#### WHAT YOU NEED TO DO
Only one stretch of the listing below is wanted. Give it again exactly, from the line with "El sector en cifras /" through the line with "Año 2020 (169, 1193)".

#### DATA SHOWN
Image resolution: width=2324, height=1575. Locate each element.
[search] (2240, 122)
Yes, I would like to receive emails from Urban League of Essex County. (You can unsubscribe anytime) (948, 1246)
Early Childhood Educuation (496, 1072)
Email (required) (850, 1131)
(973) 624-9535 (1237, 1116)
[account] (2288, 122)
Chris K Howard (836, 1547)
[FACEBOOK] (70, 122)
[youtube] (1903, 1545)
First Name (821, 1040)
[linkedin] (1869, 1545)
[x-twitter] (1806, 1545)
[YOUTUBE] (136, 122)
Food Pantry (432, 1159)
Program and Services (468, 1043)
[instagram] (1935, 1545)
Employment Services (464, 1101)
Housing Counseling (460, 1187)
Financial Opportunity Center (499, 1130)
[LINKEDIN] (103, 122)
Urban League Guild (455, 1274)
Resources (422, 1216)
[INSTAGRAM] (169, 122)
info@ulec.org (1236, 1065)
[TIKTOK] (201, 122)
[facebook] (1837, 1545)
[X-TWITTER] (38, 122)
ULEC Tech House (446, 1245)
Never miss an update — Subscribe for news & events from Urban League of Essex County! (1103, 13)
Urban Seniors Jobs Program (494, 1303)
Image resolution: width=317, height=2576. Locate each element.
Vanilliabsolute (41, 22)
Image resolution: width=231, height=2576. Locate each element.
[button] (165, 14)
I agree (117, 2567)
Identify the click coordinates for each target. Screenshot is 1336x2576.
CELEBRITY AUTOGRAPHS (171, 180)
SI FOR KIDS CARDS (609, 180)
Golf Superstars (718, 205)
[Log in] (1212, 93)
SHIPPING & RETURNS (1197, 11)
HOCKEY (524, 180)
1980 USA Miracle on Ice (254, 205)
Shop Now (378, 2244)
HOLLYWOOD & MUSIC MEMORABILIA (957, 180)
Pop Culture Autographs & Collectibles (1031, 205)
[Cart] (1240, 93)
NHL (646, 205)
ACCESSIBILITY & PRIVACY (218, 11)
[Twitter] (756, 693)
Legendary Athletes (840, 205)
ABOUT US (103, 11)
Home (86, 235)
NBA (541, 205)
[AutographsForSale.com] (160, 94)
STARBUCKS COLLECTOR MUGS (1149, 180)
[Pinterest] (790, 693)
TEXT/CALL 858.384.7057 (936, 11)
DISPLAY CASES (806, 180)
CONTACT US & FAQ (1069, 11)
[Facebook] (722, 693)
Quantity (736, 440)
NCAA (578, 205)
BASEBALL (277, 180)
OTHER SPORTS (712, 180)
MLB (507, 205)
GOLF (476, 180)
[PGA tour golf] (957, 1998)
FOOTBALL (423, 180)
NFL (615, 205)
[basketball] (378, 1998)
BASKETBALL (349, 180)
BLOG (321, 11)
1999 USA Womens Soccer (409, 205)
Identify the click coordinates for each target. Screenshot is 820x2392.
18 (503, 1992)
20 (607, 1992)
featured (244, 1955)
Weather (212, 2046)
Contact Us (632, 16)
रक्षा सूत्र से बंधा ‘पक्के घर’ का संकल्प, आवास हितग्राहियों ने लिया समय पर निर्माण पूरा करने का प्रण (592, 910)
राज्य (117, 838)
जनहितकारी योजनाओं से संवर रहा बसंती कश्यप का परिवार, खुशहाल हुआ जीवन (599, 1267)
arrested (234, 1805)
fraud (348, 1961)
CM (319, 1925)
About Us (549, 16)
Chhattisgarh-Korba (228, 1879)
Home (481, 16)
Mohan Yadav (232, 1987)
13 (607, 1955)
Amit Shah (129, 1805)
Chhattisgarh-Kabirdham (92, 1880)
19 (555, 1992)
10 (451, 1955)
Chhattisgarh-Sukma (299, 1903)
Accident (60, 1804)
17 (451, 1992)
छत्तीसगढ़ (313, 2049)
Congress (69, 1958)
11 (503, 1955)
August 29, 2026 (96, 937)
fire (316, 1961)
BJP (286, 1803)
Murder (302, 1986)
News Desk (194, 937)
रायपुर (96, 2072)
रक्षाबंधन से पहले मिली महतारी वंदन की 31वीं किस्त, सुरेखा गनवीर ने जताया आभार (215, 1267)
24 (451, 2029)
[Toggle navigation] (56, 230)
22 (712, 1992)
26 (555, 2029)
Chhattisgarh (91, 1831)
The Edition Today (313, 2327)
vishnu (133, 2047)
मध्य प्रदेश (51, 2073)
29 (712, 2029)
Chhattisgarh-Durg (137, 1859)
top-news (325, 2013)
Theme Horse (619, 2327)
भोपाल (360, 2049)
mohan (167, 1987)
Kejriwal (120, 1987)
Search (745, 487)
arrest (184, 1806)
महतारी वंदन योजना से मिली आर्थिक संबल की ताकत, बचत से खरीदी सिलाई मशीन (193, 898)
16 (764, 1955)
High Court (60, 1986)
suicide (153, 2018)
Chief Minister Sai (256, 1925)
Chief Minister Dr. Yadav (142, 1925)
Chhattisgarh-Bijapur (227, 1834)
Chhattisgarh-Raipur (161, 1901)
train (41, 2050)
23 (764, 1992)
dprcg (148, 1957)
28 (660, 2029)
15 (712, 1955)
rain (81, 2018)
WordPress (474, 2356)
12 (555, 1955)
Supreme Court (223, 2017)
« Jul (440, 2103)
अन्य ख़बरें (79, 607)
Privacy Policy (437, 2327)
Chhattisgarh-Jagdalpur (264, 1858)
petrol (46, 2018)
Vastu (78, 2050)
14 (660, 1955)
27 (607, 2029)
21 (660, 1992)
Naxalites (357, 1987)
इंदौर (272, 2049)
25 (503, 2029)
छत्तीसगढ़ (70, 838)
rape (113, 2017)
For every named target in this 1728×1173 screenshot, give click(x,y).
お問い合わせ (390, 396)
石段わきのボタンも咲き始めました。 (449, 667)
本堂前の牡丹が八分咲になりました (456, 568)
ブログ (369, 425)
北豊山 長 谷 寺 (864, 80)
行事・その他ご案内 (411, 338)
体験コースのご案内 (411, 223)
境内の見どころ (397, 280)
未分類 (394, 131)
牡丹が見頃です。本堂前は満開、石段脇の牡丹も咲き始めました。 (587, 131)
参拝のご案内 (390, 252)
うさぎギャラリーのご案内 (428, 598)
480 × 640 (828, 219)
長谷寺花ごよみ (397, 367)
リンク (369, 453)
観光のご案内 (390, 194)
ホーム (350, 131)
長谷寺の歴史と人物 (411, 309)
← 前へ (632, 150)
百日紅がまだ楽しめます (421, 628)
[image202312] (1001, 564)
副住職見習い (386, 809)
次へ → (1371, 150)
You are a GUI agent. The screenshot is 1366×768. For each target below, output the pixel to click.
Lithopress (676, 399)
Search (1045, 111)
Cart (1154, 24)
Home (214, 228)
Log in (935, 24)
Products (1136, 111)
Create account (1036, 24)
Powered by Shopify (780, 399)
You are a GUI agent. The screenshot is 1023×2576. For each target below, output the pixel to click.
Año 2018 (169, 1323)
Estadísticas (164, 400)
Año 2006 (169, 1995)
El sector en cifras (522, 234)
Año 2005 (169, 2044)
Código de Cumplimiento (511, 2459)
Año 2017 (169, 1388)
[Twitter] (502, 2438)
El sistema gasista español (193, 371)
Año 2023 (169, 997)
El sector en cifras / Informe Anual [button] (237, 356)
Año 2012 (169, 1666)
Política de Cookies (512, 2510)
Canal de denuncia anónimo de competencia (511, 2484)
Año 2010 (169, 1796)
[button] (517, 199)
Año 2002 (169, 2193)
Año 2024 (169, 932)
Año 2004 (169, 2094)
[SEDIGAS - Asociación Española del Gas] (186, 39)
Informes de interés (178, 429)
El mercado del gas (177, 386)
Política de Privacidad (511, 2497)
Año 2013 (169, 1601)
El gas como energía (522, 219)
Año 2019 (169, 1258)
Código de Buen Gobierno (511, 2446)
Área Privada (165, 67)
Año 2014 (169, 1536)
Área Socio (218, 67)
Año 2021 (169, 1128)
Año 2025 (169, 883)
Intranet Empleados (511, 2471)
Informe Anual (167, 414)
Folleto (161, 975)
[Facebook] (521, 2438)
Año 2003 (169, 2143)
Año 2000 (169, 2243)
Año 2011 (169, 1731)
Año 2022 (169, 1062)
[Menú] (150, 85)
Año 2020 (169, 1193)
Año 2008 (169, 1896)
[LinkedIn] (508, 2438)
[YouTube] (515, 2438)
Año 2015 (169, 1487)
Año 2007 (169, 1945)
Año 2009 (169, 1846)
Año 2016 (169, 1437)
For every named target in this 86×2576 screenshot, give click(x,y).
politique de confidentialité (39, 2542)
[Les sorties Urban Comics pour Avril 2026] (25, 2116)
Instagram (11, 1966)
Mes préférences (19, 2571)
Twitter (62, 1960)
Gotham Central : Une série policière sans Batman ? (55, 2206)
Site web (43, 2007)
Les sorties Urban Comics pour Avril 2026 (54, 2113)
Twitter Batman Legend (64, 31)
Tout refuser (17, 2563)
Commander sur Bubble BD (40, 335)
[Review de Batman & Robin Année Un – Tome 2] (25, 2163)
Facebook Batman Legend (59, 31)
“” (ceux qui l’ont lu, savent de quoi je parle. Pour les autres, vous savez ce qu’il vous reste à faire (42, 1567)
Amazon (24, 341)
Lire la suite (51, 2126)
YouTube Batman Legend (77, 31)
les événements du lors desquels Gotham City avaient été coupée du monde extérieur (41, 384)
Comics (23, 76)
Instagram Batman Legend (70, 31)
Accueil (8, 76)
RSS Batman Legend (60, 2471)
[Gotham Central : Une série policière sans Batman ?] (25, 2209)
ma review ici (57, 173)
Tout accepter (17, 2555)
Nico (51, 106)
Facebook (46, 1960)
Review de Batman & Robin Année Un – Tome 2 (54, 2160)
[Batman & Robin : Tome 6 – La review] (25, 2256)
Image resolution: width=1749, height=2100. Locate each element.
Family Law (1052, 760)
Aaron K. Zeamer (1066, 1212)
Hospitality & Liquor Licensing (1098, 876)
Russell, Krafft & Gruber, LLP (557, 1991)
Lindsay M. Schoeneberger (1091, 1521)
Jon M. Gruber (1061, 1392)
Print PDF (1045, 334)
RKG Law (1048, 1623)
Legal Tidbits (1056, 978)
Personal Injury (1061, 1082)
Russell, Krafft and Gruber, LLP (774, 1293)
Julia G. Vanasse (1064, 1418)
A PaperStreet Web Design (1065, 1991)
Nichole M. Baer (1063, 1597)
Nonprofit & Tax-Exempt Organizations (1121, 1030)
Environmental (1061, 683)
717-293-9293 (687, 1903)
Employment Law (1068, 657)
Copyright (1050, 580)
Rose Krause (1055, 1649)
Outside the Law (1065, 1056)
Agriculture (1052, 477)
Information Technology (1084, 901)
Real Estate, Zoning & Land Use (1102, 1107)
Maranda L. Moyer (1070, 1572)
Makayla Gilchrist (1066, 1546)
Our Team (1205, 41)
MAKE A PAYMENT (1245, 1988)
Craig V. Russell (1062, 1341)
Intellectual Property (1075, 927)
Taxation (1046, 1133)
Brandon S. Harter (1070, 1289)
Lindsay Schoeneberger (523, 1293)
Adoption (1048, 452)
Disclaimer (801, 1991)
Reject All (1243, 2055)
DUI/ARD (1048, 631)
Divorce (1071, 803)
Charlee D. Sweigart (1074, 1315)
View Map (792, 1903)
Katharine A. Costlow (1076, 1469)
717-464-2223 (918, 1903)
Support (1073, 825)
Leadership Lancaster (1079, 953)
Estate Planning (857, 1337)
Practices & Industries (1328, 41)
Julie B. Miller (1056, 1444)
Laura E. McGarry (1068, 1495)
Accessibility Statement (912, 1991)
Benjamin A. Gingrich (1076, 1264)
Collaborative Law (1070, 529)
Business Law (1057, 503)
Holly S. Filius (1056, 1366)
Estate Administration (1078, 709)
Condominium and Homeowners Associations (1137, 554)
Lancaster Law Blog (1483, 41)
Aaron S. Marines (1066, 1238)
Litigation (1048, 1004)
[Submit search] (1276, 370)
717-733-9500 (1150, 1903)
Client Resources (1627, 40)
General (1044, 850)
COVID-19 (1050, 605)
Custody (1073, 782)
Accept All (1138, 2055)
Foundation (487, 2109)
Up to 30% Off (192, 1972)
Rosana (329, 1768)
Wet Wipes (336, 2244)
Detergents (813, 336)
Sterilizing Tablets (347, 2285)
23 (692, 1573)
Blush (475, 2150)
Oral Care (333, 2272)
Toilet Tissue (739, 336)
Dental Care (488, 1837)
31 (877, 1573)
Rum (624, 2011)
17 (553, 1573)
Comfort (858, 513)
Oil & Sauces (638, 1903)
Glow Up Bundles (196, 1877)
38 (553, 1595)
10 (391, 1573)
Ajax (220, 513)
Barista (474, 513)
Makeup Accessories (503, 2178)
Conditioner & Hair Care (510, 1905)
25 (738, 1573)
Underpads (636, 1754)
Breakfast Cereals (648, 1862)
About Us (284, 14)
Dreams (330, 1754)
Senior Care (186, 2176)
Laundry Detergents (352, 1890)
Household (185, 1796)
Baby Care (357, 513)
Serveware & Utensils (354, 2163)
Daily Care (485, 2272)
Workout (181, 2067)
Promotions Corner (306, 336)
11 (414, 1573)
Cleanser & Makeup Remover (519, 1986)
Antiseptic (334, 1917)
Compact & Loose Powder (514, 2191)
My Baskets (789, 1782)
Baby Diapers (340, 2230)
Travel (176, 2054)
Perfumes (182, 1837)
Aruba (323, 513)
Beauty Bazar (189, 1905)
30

#### WRITTEN SOLUTION
El sector en cifras / Informe Anual [button] (237, 356)
Año 2012 (169, 1666)
Política de Cookies (512, 2510)
Canal de denuncia anónimo de competencia (511, 2484)
Año 2010 (169, 1796)
[button] (517, 199)
Año 2002 (169, 2193)
Año 2024 (169, 932)
Año 2004 (169, 2094)
[SEDIGAS - Asociación Española del Gas] (186, 39)
Informes de interés (178, 429)
El mercado del gas (177, 386)
Política de Privacidad (511, 2497)
Año 2013 (169, 1601)
El gas como energía (522, 219)
Año 2019 (169, 1258)
Código de Buen Gobierno (511, 2446)
Área Privada (165, 67)
Año 2014 (169, 1536)
Área Socio (218, 67)
Año 2021 (169, 1128)
Año 2025 (169, 883)
Intranet Empleados (511, 2471)
Informe Anual (167, 414)
Folleto (161, 975)
[Facebook] (521, 2438)
Año 2003 (169, 2143)
Año 2000 (169, 2243)
Año 2011 (169, 1731)
Año 2022 (169, 1062)
[Menú] (150, 85)
Año 2020 (169, 1193)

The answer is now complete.